The discography of English synth-pop duo Yazoo consists of two studio albums, one live album, six compilation albums, two extended plays (EPs) and nine singles. Their debut studio album, Upstairs at Eric's, achieved platinum status both in the United Kingdom and the United States of America.

Yazoo had success during the early part of the decade with two hit studio albums and five hit singles. Since their split in 1983, there has been some commercial success with releases of compilation albums and remixed singles across Europe and the US.

==Albums==
===Studio albums===

List of studio albums, with selected chart positions and certifications
| Title | Details | Peak chart positions |  |  |  |  |  |  |  |  |  | Certifications |
| UK | UK Indie | AUS | CAN | GER | NLD | NZ | SPA | SWE | US |
| Upstairs at Eric's | Released: 20 August 1982; Label: Mute; | 2 | 1 | 10 | 49 | 14 | 9 | 9 | 4 | 11 | 92 | BPI: Platinum; RIAA: Platinum; |
| You and Me Both | Released: 4 July 1983; Label: Mute; | 1 | 1 | 21 | 33 | 15 | 11 | 1 | 22 | 4 | 69 | BPI: Gold; |

===Live albums===

List of live albums, with selected chart positions
| Title | Details | Peak chart positions |  |  |
| UK | SWE | US Electro |
| Reconnected Live | Released: 27 September 2010; Label: Mute; | 177 | 57 | 21 |

===Compilation albums===

List of compilation albums, with selected chart positions and certifications
| Title | Details | Peak chart positions |  |  |  | Certifications |
| UK | UK Indie | SCO | SWE |
| Only Yazoo: The Best Of | Released: 6 September 1999; Label: Mute; | 22 | 5 | 37 | 28 | BPI: Silver; |
| In Your Room | Released: 26 May 2008; Label: Mute; | 193 | — | — | — |  |
| Essential | Released: 18 June 2012; Label: Mute; | — | — | — | — |  |
| The Collection | Released: 17 September 2012; Label: Music Club Deluxe; | 169 | — | — | — |  |
| Four Pieces | Release date: 26 October 2018; Label: Mute; | — | — | — | — |  |
| Three Pieces | Release date: 2 November 2018; Label: Mute; | — | 12 | — | — |  |
"—" denotes items that did not chart or were not released in that territory.

● **Data records**:
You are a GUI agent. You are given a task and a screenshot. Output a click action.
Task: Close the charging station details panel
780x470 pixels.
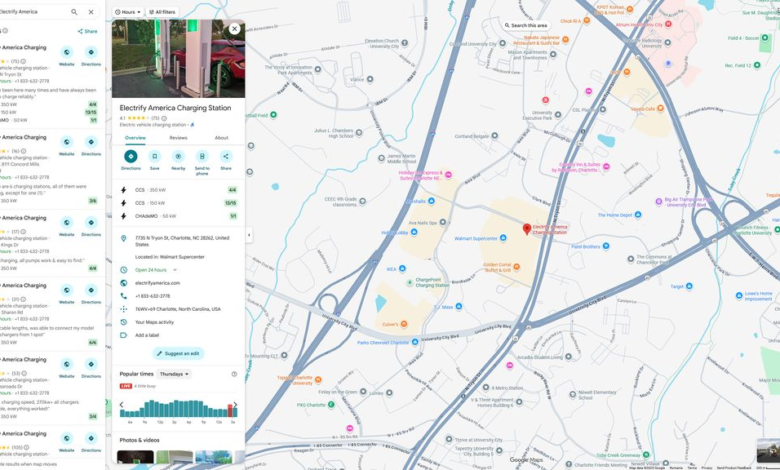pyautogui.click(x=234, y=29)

--

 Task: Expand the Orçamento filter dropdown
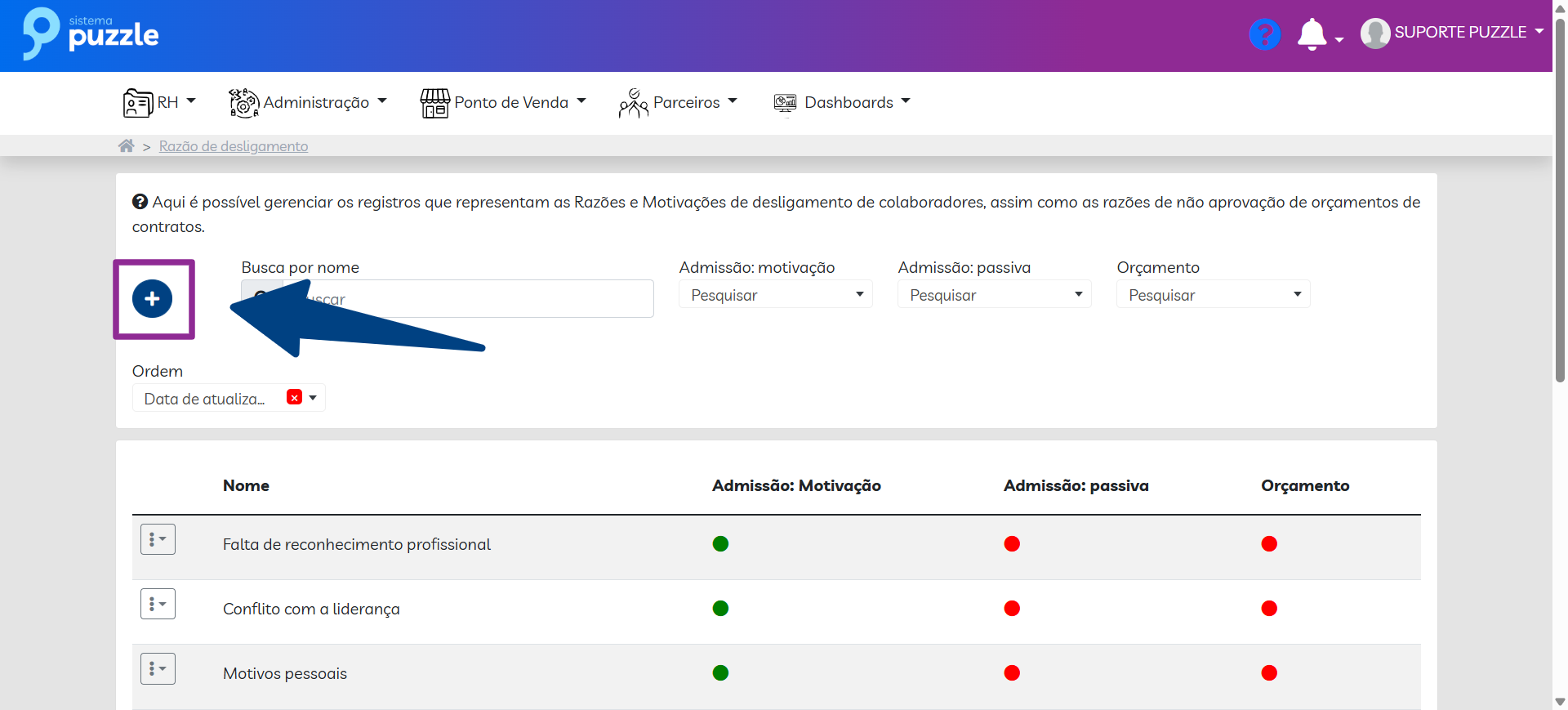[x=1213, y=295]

--

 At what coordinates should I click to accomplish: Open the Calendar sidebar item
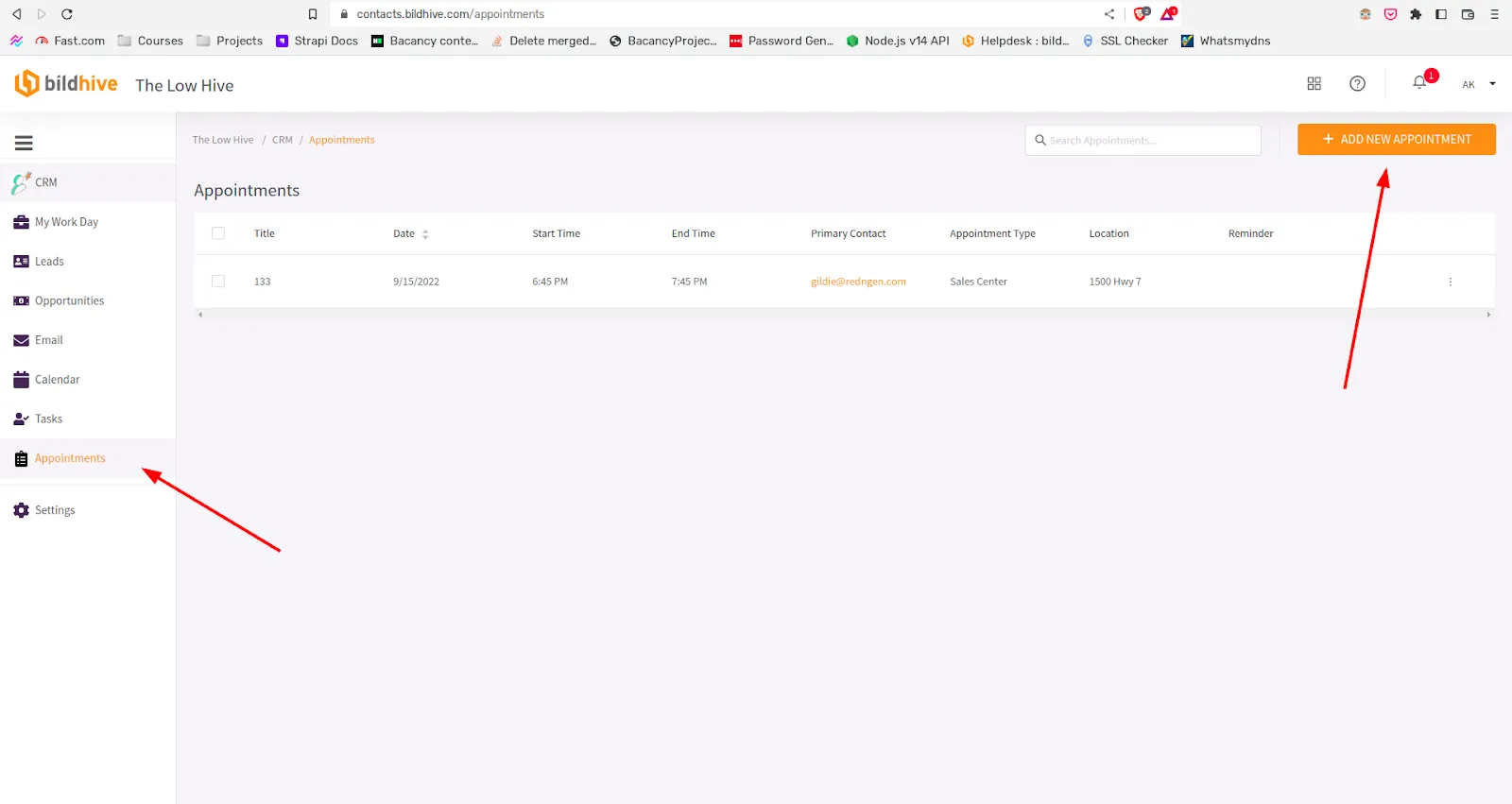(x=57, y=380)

● **Exercises**:
1: In the Yazoo discography text, which label released the compilation album The Collection?
2: Continue the Yazoo discography from its last line.

● **Responses per task**:
1: Music Club Deluxe

2:
==Extended plays==

List of extended plays, with selected chart positions and certifications
| Title | Details | Peak chart positions |
UK
| Nobody's Diary | Released: 12 May 2008; Label: Mute; | 100 |
| Reconnected | Released: May 2008; Label: Mute; | 116 |

==Singles==

List of singles, with selected chart positions and certifications, year released and album name
Title: Year; Peak chart positions; Certifications; Album
UK: UK Indie; AUS; BEL; GER; IRE; NLD; SPA; US; US Dance
"Only You": 1982; 2; 1; 7; 39; 72; 5; —; 19; 67; —; BPI: Silver;; Upstairs at Eric's
"Don't Go": 3; 1; 6; 1; 4; 4; 6; 4; —; 1; BPI: Silver;
"Situation": —; 20; —; 7; —; —; 18; —; 73; 1
"The Other Side of Love": 13; 1; 86; 9; 35; 11; 30; 14; —; —; non-album single
"Nobody's Diary"/ "State Farm": 1983; 3; 1; 17; 20; 18; 5; —; 10; —; 1; BPI: Silver;; You and Me Both
"Situation '90": 1990; 14; 1; 167; 38; 36; —; —; —; —; 46; Upstairs at Eric's (re-issue)
"Only You '99": 1999; 38; 3; —; —; —; —; —; —; —; —; Only Yazoo: The Best Of
"Situation '99": 154; 36; —; —; —; —; —; —; —; 1
"Don't Go '99": —; —; —; —; —; —; —; —; —; 16
"—" denotes items that did not chart or were not released in that territory.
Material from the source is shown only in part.